Le Musée national d’art moderne avait été dirigé, de 1945 à 1965, par un fin connaisseur, Jean Cassou, ami de Tristan Tzara. On ne pouvait trouver un conservateur, doublé d’un historien de l’art, plus averti de la production artistique contemporaine. Cet établissement, dis-je, ne comportait aucune salle explicitement consacrée à Dada. Ce qui ne signifie pas absence des œuvres étiquetées Dada, mais la plupart étaient englobées dans le concept plus général de surréalisme. Ainsi, le Panorama des arts plastiques contemporains, brossé par le même Jean Cassou en 1960, consacrait-il un fort chapitre au surréalisme, lequel englobait Dada.

État de l’art

Si l’on veut savoir ce que les amateurs, et même les savants austères pouvaient connaître de Dada en ce début des années 60, je renverrais volontiers le lecteur à la bibliographie de mon mémoire de diplôme, qui avait le mérite, à mes yeux, de dresser la liste des ouvrages que j’avais pu consulter pour mener à bien ma recherche. Parmi lesquels l’Histoire de la littérature française d’Henri Clouard, qui consacrait généreusement deux pages à Dada, le Courrier Dada de Raoul Hausmann (1958), L’Aventure dada, de Georges Hugnet (1957), Dada painters & poets de Robert Motherwell (1951), l’Histoire de la peinture surréaliste, de Marcel Jean (1959), Déjà jadis, de Georges Ribemont-Dessaignes, les petits livres de la collection « Poètes d’aujourd’hui » chez Seghers, et, bien entendu, les ouvrages et les témoignages des poètes ou des peintres en question. Pour davantage de précisions, le lecteur se reportera à l’article de François Sullerot dans ce numéro de la revue de l’association. Il avait eu l’heureuse idée de fournir un « Aperçu analytique des livres consacrés au mouvement dada jusqu’à 1962 ». Outre ceux que j’ai cités précédemment, il y avait Alfred Barr : Fantastic art, Dada, Surrealism (1937) ; Willi Verkauf, Dada, Monographie d’un mouvement, trilingue (1957) ; le Berlin dada de Walter Mehring (1959) ; et Dada profile de Hans Richter (1961), tous deux en allemand. Suivait la bibliographie des ouvrages consacrés au mouvement entre 1962 et 1963, établie par Poupard-Lieussou, suivie d’une liste des catalogues d’exposition durant la même période.

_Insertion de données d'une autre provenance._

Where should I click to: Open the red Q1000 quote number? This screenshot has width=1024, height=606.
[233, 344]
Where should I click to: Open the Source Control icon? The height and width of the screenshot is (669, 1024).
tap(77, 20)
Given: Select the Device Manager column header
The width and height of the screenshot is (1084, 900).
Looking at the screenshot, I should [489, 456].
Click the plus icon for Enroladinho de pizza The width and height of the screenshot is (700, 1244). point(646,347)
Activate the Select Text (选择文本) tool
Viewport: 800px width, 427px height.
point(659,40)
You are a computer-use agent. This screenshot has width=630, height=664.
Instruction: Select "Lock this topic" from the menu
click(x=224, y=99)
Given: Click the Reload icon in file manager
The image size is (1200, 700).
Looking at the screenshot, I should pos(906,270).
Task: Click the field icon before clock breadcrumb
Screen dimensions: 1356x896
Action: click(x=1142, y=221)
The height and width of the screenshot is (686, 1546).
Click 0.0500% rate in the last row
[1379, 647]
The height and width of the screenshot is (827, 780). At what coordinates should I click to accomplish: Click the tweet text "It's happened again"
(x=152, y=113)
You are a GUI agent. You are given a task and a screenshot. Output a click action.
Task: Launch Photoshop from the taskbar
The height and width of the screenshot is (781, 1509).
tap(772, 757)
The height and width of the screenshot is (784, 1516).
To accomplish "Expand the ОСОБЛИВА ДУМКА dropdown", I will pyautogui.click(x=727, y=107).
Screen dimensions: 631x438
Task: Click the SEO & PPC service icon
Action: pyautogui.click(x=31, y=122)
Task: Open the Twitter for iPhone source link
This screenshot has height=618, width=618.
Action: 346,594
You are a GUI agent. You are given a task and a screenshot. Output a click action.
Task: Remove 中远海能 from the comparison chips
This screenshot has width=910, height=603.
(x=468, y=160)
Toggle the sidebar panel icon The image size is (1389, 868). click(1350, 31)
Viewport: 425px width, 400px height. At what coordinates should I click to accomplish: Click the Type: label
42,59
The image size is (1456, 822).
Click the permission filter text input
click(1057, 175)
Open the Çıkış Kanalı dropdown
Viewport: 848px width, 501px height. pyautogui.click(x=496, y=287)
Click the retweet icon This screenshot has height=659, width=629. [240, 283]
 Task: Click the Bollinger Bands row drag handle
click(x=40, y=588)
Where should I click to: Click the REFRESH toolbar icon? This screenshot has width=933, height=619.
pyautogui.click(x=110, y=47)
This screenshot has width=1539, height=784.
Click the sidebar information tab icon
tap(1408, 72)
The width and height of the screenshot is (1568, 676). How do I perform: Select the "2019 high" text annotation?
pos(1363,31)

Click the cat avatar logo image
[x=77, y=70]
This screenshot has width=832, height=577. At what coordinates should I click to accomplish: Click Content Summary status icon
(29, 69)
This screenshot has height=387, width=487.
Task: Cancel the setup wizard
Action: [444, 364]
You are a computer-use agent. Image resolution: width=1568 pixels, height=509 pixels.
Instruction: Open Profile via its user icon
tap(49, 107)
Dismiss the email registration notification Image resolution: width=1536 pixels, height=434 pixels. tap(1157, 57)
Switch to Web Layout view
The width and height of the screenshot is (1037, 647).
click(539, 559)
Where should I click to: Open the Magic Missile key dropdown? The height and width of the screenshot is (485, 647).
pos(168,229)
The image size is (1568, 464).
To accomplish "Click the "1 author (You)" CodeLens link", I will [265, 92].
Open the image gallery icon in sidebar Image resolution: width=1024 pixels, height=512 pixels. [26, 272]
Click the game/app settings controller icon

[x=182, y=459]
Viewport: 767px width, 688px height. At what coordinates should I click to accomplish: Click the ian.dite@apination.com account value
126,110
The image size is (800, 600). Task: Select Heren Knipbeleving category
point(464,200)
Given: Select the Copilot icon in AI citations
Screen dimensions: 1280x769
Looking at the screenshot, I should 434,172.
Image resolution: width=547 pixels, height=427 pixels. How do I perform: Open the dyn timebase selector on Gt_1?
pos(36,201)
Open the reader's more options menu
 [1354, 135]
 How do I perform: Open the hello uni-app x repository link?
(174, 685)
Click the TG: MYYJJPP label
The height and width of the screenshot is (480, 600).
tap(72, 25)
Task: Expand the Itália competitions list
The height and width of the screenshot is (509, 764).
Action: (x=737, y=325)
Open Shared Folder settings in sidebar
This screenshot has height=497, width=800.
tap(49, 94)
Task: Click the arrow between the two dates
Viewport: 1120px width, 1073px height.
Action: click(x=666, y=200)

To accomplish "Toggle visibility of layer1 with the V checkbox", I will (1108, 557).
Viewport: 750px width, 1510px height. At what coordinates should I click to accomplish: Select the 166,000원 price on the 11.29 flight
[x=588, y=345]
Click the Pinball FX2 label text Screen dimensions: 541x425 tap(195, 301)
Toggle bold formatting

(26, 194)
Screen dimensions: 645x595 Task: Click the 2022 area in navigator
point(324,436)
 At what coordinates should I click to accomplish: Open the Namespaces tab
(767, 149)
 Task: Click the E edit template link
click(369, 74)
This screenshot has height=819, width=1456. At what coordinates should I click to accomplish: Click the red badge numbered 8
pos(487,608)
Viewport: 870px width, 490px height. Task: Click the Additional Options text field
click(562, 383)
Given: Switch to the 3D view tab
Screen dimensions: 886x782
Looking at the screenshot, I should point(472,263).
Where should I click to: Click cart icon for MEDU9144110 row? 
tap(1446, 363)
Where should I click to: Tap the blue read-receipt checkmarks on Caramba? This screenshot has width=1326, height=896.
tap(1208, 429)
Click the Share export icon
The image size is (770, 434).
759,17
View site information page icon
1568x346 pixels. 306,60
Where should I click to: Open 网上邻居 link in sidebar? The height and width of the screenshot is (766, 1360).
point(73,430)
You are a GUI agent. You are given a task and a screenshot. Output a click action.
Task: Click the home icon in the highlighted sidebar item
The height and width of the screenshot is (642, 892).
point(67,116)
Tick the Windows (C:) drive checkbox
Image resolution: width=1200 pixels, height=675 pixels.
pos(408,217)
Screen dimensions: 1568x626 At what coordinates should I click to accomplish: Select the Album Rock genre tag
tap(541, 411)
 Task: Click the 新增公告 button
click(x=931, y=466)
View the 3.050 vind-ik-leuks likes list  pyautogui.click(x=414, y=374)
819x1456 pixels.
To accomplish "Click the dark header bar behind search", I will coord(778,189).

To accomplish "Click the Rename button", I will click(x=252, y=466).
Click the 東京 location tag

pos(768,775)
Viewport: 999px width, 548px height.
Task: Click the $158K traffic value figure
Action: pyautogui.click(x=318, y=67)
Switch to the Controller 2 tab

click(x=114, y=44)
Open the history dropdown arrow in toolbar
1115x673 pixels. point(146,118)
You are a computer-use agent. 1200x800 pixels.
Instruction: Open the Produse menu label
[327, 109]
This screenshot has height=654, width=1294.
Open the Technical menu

L’autonomie de Dada contestée

Pour satisfaire votre légitime curiosité, je vous ai révélé à l’avance la raison du refus d’André Breton d’apparaître sur notre registre. Derrière cela, il y avait une raison obscure, qu’aucun document ne pourra confirmer. C’est le fait que l’auteur de Nadja, mécontent du passé, ne tenait pas à rouvrir des plaies anciennes, les reproches qu’il s’était adressés, ceux qu’il avait subis de la part de ses plus proches amis. Un indice, pour faire court. C’est durant son séjour forcé à New York que Charles Duits l’entendit articuler un propos constatant, l’expérience aidant, qu’au fond « il avait trop vite présumé de l’avenir. La révolte pure ne menait nulle part, mais rien de solide n’avait établi les orientations appelées de ses vœux ». Nous touchons ici à la plus grande escroquerie du siècle, pour m’exprimer comme Tzara. À son corps défendant, Dada s’est vu réduit par les historiens de l’art et de la littérature à une simple phase préliminaire, « une parenthèse Dada », pour le dire comma Aragon. L’antichambre du surréalisme, pour tout dire. Je l’affirme d’autant plus clairement que j’ai moi-même prêté la main à ce détournement intellectuel. Je plaide coupable, mais je demande à bénéficier de circonstances atténuantes, dans la mesure où le surréalisme, en son entier, nous y poussait, en procédant de même. Il n’y avait plus qu’un seul concept, dominant la pensée occidentale. Le surréalisme recouvrait tout, c’était alors l’étiquette universelle, tolérant, ici ou là, de notoires exceptions pour quelques individus nommés Duchamp ou Picabia. Dada se trouvait écrasé par le rouleau compresseur. Constatant ce fait, j’avais proposé, et obtenu, que l’association ajoute le terme « surréalisme » dans sa dénomination. Ce qui me valut de vives protestations d’adhérents qui se refusaient à mélanger l’un et l’autre. Jean Ferry était le plus virulent d’entre eux ; Noël Arnaud dénonçait cette tentative de réduction. Il y voyait la disparition, à court terme, des investigations relatives à Dada. J’attribuai la réaction du premier à l’une de ces raisons intimes que redoutait Marguerite Bonnet. Pour le second, passé par Les Réverbères puis La Main à plume et Le Surréalisme révolutionnaire, pour aboutir au Collège de Pataphysique, comment ne pas y voir des conflits historiques, jamais exposés ni résolus ?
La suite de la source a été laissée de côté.